── Data for this exercise
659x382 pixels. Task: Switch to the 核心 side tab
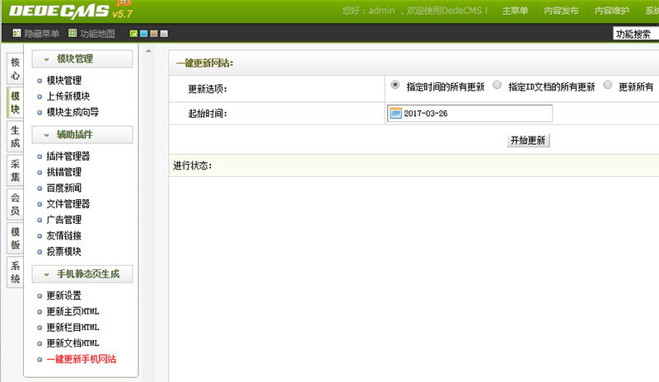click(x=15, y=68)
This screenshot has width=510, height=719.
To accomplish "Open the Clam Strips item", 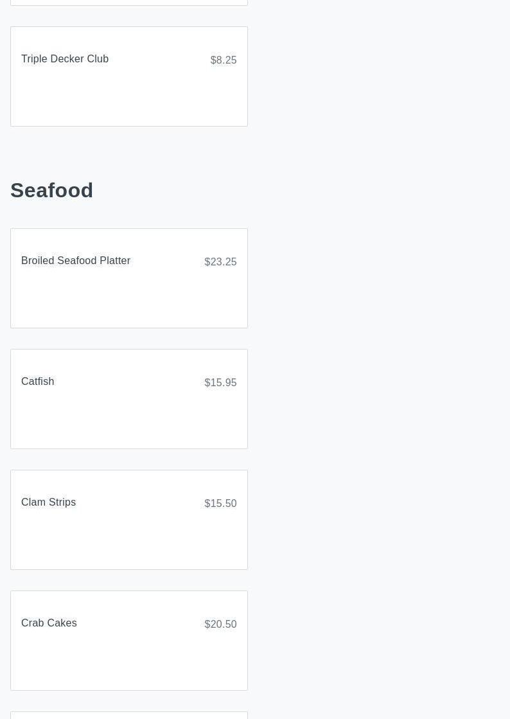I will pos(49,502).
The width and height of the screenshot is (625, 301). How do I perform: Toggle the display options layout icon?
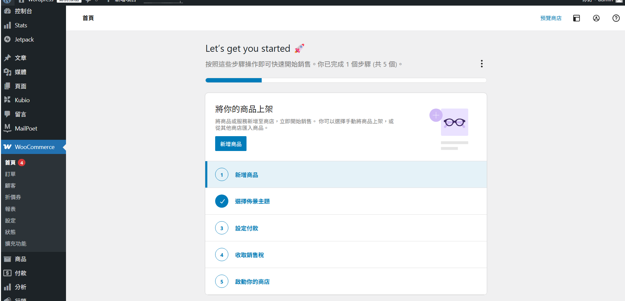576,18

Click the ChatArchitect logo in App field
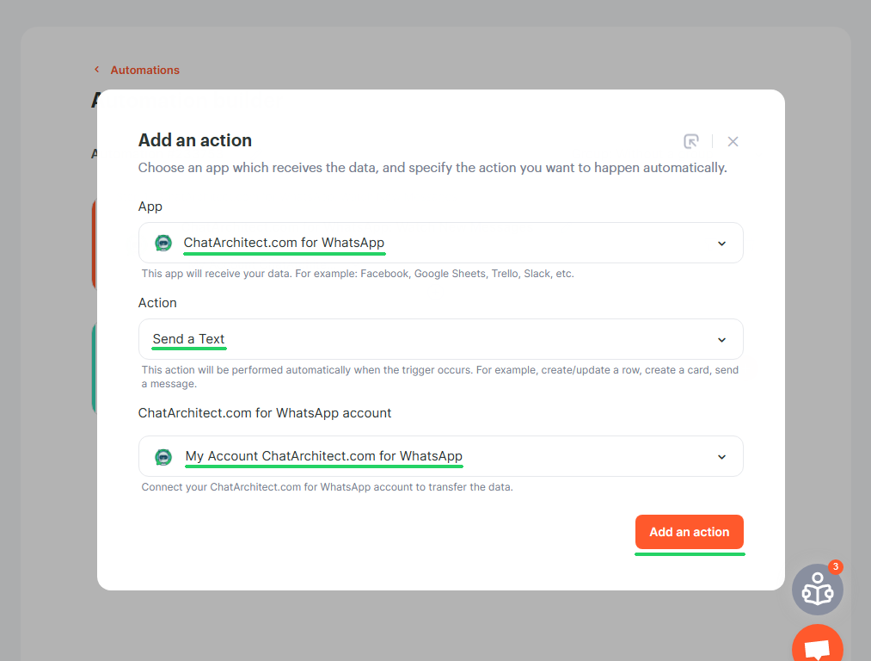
────
■ **What is expected**
Please reproduce, word for word, only the lines from the line that holds "The width and" through the final line of the entries above, omitting any pictures.

■ **Problem solution**
The width and height of the screenshot is (625, 301). How do I perform: Toggle the display options layout icon?
576,18

Click the ChatArchitect logo in App field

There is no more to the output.